Institute for Drug Development, The University of Texas Health Science Center at San Antonio, San Antonio, TX
John Sarantopoulos , Noah M. Hahn , Celestia S. Higano , E. Jane Leonard , Bin Zhang , Xiaofei Zhou , Claudio Dansky Ullmann , Julie Nicole Graff
Background: Overexpression of AAK, a key regulator of mitosis, is seen in various solid tumors, including prostate cancer.
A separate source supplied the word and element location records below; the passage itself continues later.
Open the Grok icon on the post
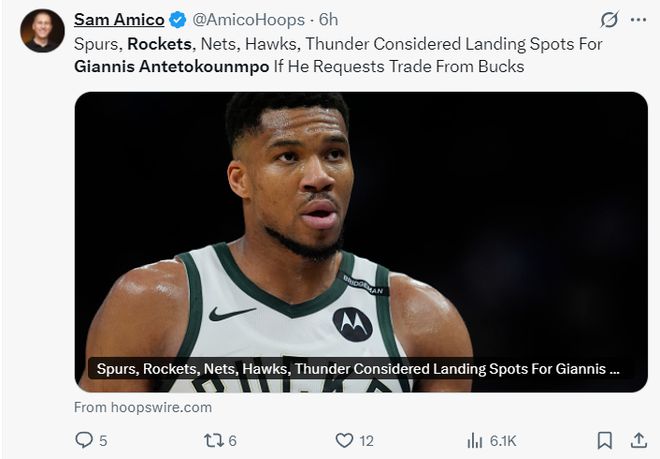Screen dimensions: 660x459 pyautogui.click(x=608, y=19)
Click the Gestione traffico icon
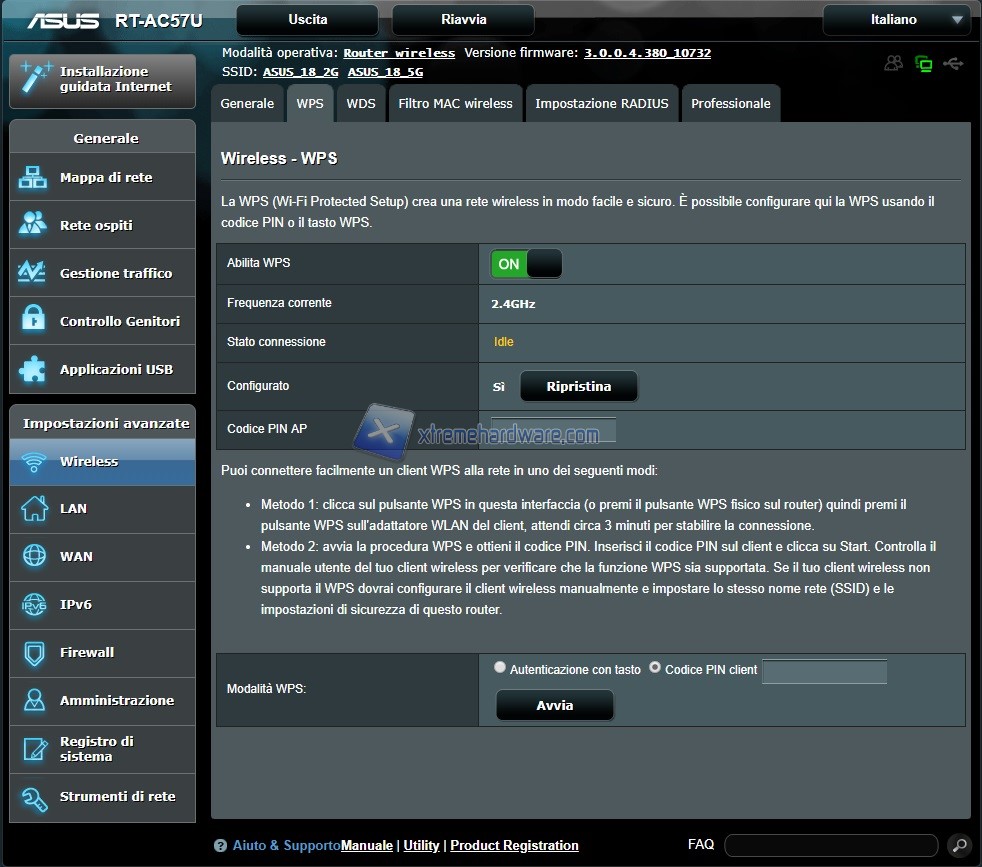The width and height of the screenshot is (982, 867). (33, 273)
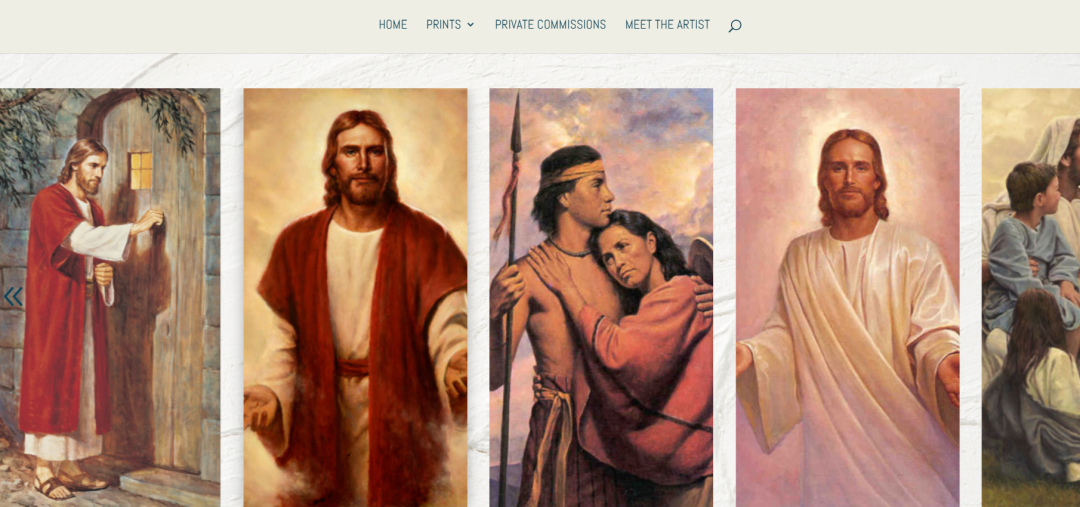The width and height of the screenshot is (1080, 507).
Task: Select the Jesus knocking at door painting
Action: [x=110, y=298]
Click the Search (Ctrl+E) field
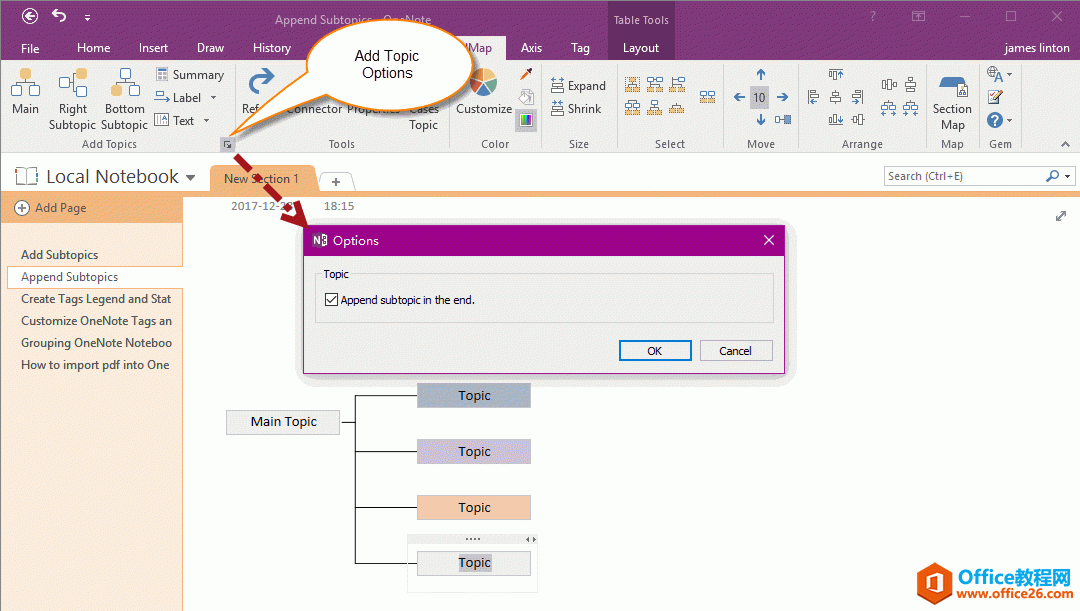The width and height of the screenshot is (1080, 611). 964,176
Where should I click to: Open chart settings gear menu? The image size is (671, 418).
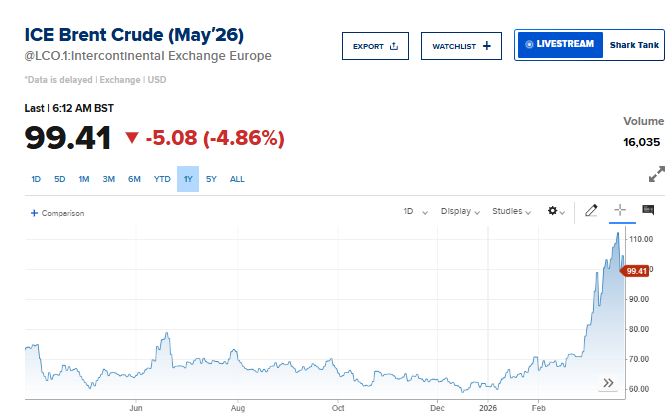pos(554,211)
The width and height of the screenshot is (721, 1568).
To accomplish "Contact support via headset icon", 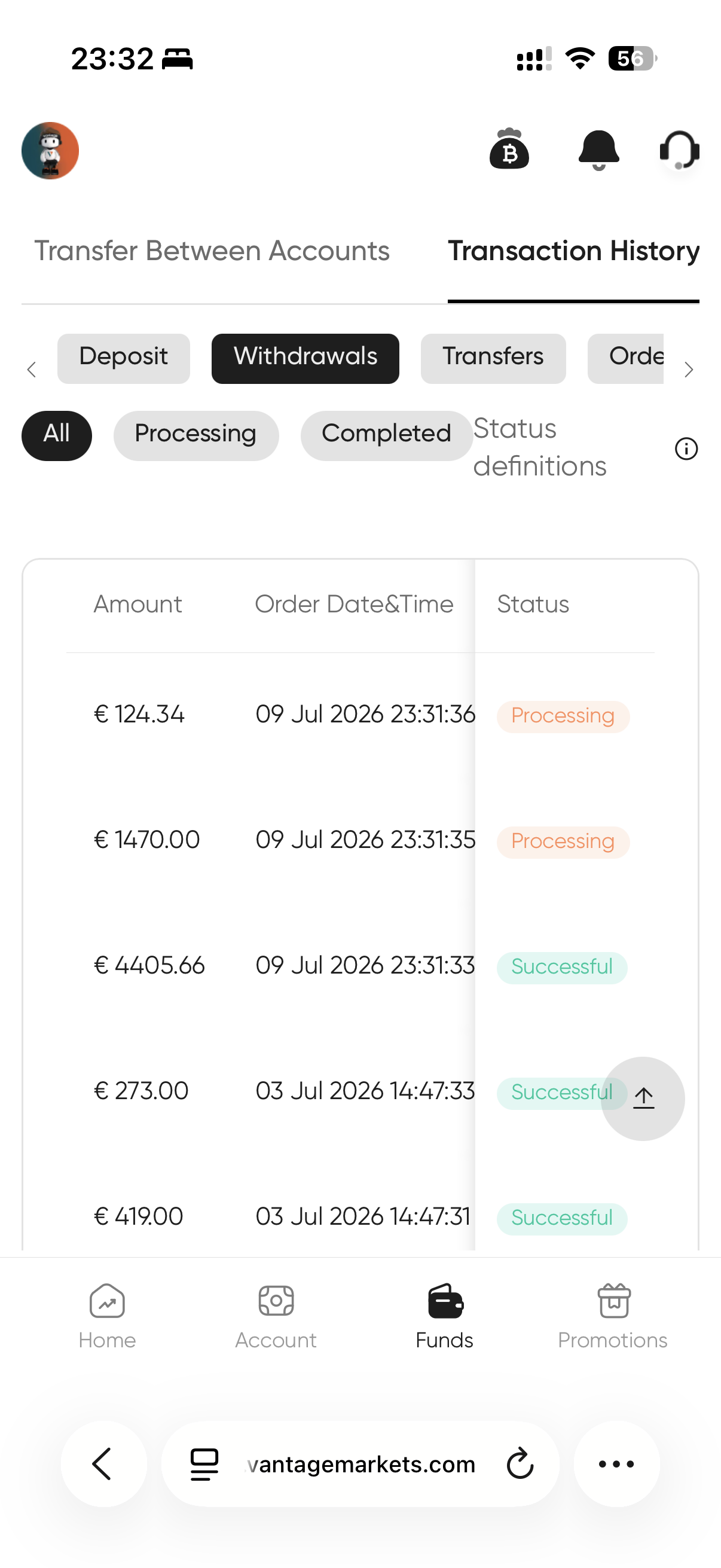I will point(680,150).
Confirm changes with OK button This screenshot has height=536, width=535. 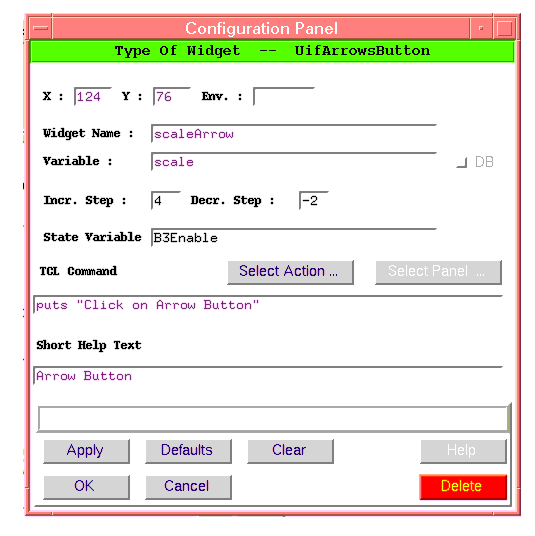coord(86,487)

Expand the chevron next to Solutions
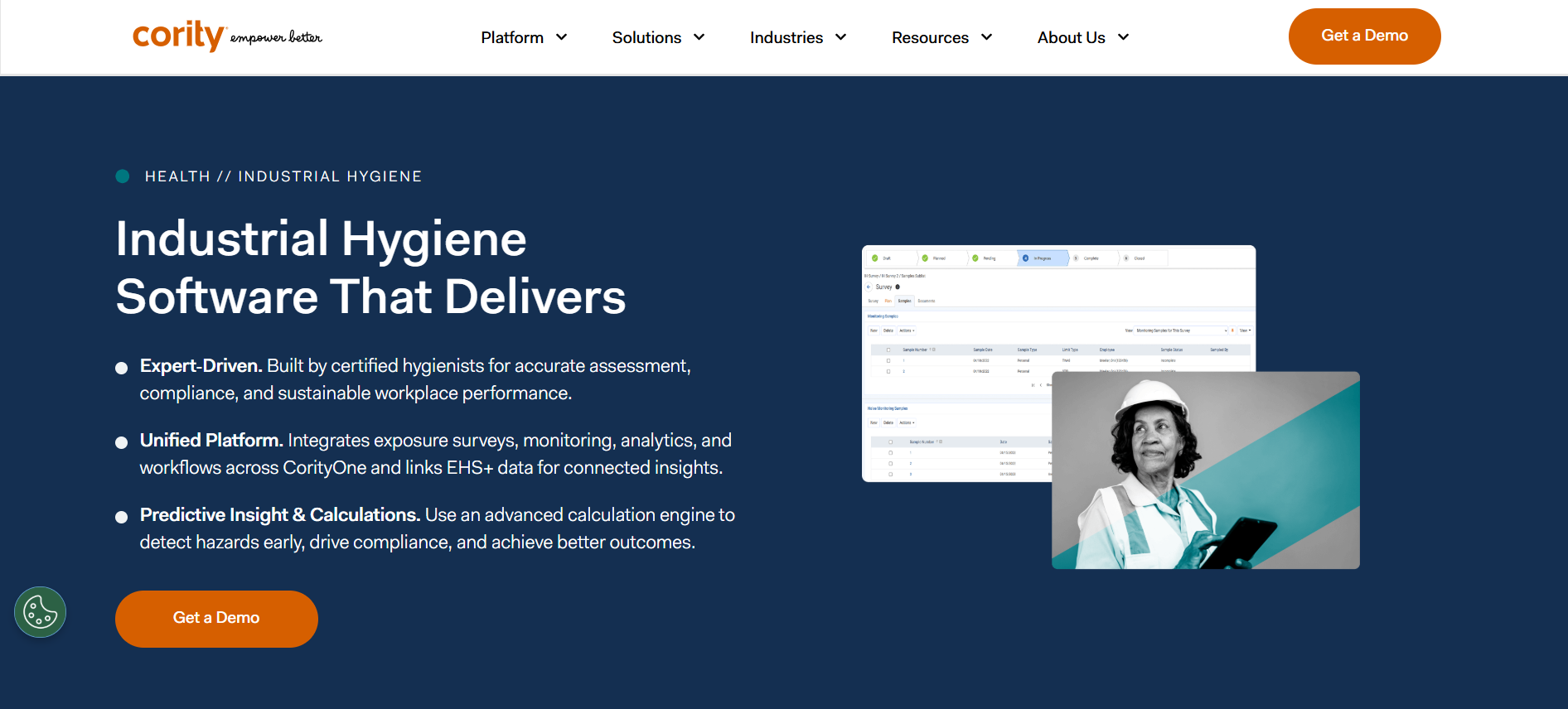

This open-label, Phase 1 trial investigated the safety/tolerability of MLN8237, an oral selective AAK inhibitor, combined with DTX in pts with advanced solid tumors, including CRPC. Methods: Previously treated pts aged ≥18 y who were candidates for DTX received 21-day cycles of MLN8237 10–50 mg BID on days 1–7, escalated in 3+3 dosing cohorts, plus DTX 60 or 75 mg/m2 on day 1. To manage toxicity, a 5-day MLN8237 regimen was later evaluated with DTX 60 or 75 mg/m2+ G-CSF support. Primary endpoints were safety/tolerability and recommended phase II dose/schedule (RP2D). Pharmacokinetics (PK) and antitumor activity (RECIST 1.1/PSA) were also assessed. Results: 35 pts (median age 63 y [25–87]; 71% male; 17 CRPC) recruited into 8 cohorts received a median of 3 (1–33) cycles; 15 pts (11 CRPC) had ≥6 cycles. 14 DLTs were seen in 11 pts (5 CRPC) in Cycle 1: G4 neutropenia >7 days (n=3), G3/4 febrile neutropenia (FN; n=7), G3 stomatitis (n=3), and G3 urinary tract infection (n=1). The RP2D was MLN8237 20 mg BID on Days 1–7 + DTX 75 mg/m2 in 21-day cycles without G-CSF. Common G≥3 drug-related AEs included neutropenia (86%), leukopenia (31%), FN (23%) and stomatitis (14%). 20 (57%) pts reported SAEs, most commonly FN (n=8). 2 pts withdrew due to AEs, inc. 1 death (G3 FN; G3 mucositis); 4 pts continue on study. On-study deaths (n=2; disease progression) were not considered drug-related. Steady-state MLN8237 exposure (AUCss) increased approximately dose-proportionally over 10–30 mg BID when combined with DTX (n=16). Analysis of the effect of MLN8237 on DTX PK at RP2D is ongoing. Among 11 evaluable CRPC pts, 6 had PR (4 had PSA50) and 6 had SD (4 with PSA50). 2 other pts (bladder cancer and angiosarcoma) also had PR. Conclusions: The RP2D was MLN8237 20 mg BID on days 1–7 + DTX 75 mg/m2 on day 1. Despite myelosuppression, the combination of MLN8237 and DTX had a generally manageable toxicity profile in pts with advanced solid tumors. Further clinical study of this combination, particularly in CRPC pts, is warranted. Clinical trial information: NCT01094288.